For the $p$-adic case, the idea is as follows (thanks to Elad for pointing out the direction). Recall (from the unpublished notes by Casselman, Introduction to the theory of admissible representations of p-adic reductive groups) that $k$ is a non-Archimedean locally compact field, $G$ is a group of $k$-rational points of a reductive algebraic group defined over $k$, and $P$ is a parabolic subgroup of $G$ with Levi decomposition $P=MN$.

We note that it is sufficient to show that the function $x\mapsto\left\langle \pi_{N}(x)u,\tilde{u}\right\rangle _{N}$ is an $A_M$-finite function ($A_M$ is the center of the Levi part $M$). Indeed, From Jacquet and Langlands (Lemma 8.1 in Automorphic Forms on GL$(2)$: Part I, volume 114. Springer, 2006), one can deduce that the space of continuous finite functions on the locally compact abelian group $A_M$ is spanned by functions of the form \begin{equation} \prod_{i=1}^{r}\chi_i(a_i)\left|a_i\right|^{p'_i}\log_q ^{p_i}\left|a_i\right|, \end{equation} where $r$ is such that $A_M\cong k^r$, $\left(p'_{1},\ldots,p'_{r}\right)\in \mathbb{R}^r,\ \left(p_{1},\ldots,p_{r}\right)\in \mathbb{Z}^r_{\ge 0}$, and for all $1\leq i\leq r$, $\chi_i:k^\times \to \mathbb{C}^\times$ are unitary characters.

Now, in order to prove that the function $x\mapsto\left\langle \pi_{N}(x)u,\tilde{u}\right\rangle _{N}$ is an $A_M$-finite function, we use the following technical lemma.

• Lemma. Let $R$ be a group with center $Z\left(R\right)\cong K\times\mathbb{Z}^{r}$, where $K$ is a compact group. Let $\left(H,\sigma\right)$ be a (complex) smooth $R$-module of finite length and let $v\in H$. Then, the $Z\left(R\right)$-module generated by $v$ is finite dimensional.

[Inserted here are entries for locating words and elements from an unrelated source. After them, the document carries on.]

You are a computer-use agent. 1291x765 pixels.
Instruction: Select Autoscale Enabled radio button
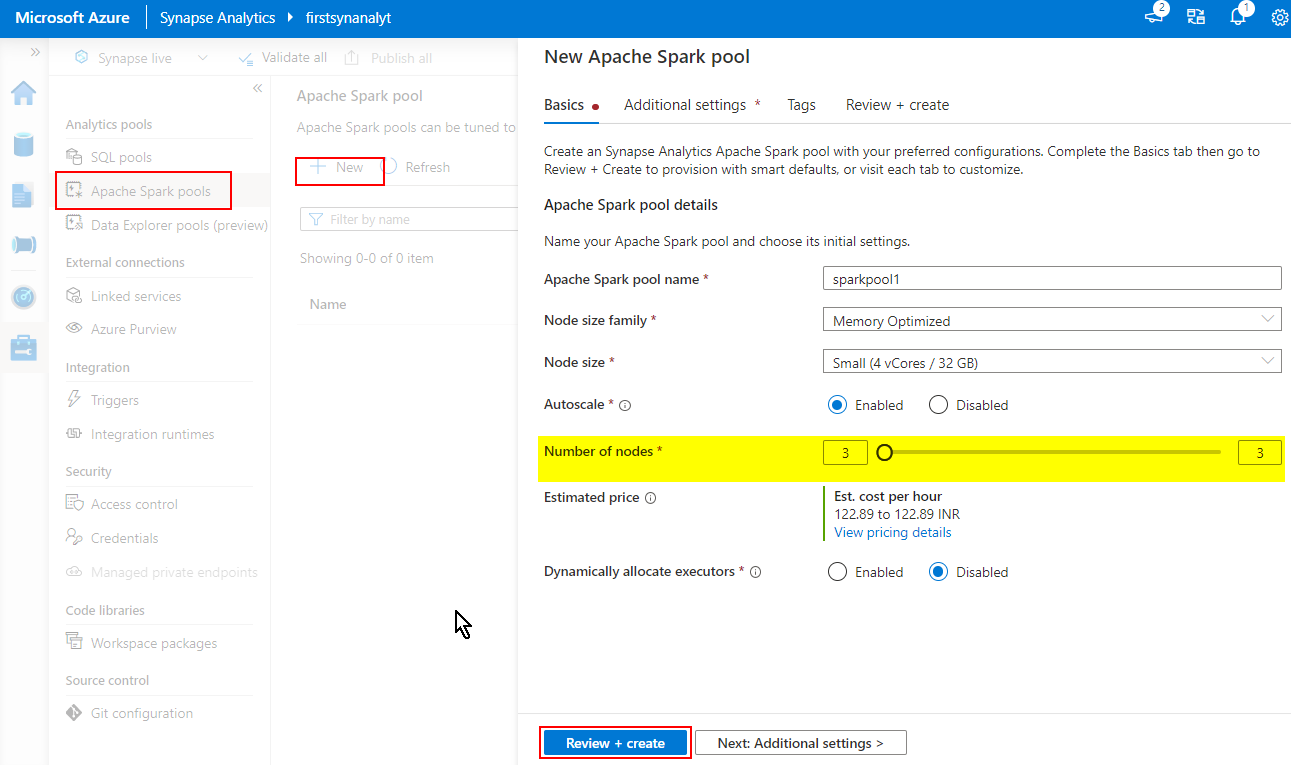point(838,405)
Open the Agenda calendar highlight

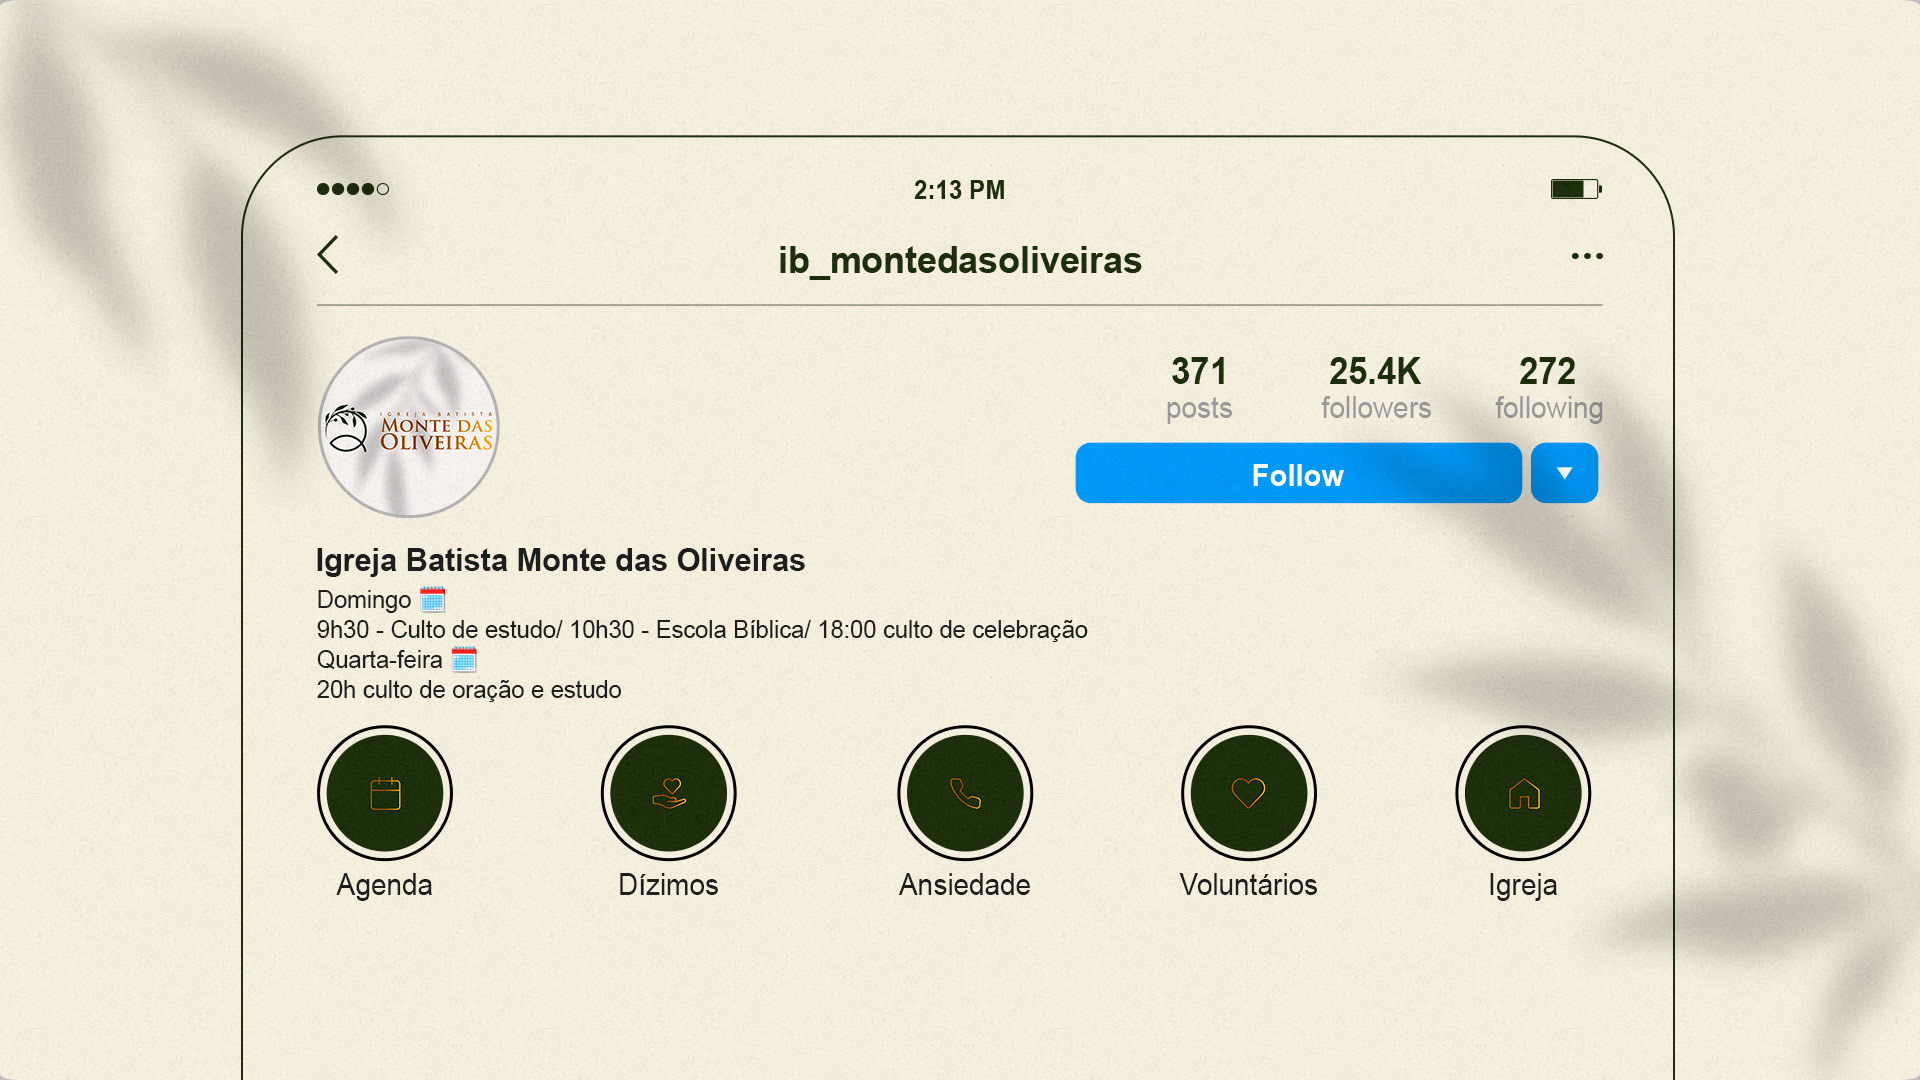point(385,793)
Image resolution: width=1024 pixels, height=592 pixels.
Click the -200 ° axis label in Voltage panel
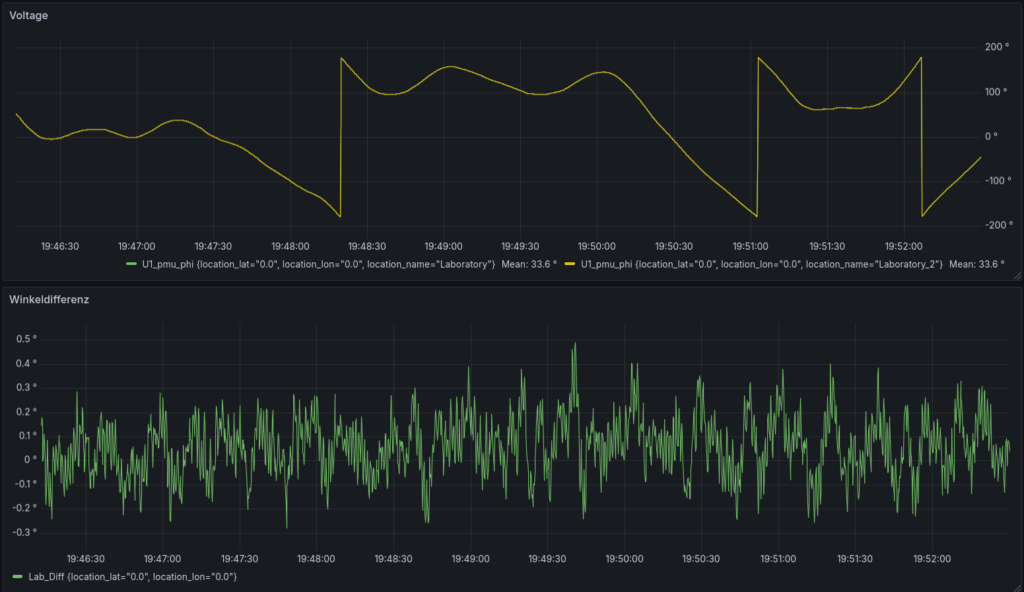click(x=994, y=225)
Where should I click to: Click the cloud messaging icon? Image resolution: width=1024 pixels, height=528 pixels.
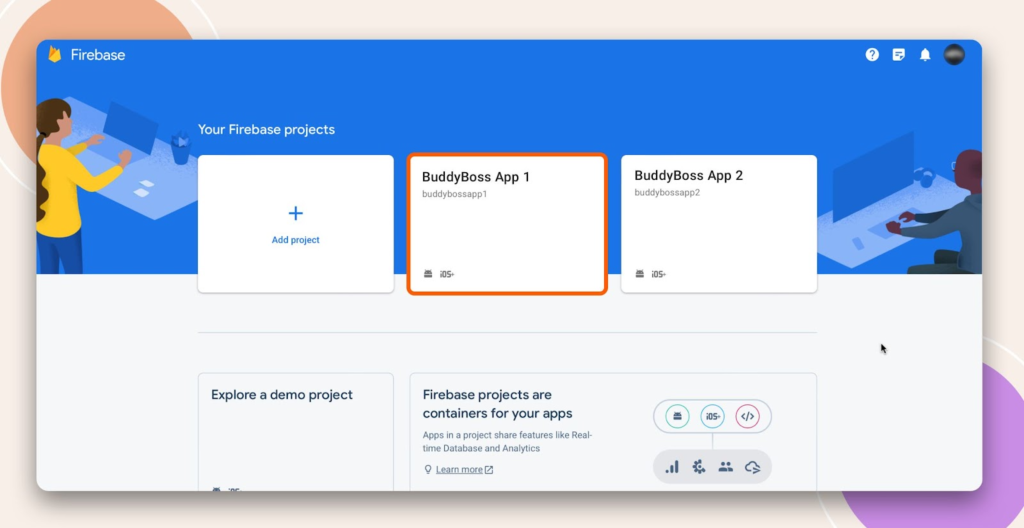753,466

The Jacquet module is a smooth $G$-module of finite length (See Theorems 3.3.1 and 6.3.10 in the abovementioned unpublished notes by Casselman). Hence, we apply the lemma with $R=M$ (with $Z(R)=A_M$), $H=V_N$, $\sigma=\pi_N$, and $v=u\in V_{N}$. This gives that $U:=\left\{ \pi_{N}\left(a\right)u|\ a\in A_{M}\right\} $ is of finite dimension. Let $\left\{ \pi_{N}\left(b_{1}\right)u,\ldots, \pi_{N}\left(b_{\ell}\right)u\right\}$ be a basis of $U$. Then, \begin{equation} \pi_{N}\left(a\right)u=\sum_{i=1}^{\ell}c_{i}(a)\pi_{N}\left(b_i\right)u. \end{equation} Therefore, \begin{equation} \left\langle \pi_{N}\left(ma\right)u,\tilde{u}\right\rangle _{N}=\sum_{i=1}^{\ell}c_{i}\left(a\right)\left\langle \pi_{N}\left(m b_i\right)u,\tilde{u}\right\rangle _{N}. \end{equation} For more details, as well as the proof of the lemma, see here.

For the Archimedean case, one can find an asymptotic expansion of the matrix coefficients, as a finite sum of finite functions, in Casselman's paper Jacquet modules for real reductive groups (see the Lemma in Section 5, Proceedings of the International Congress of Mathematicians (Helsinki, 1978)).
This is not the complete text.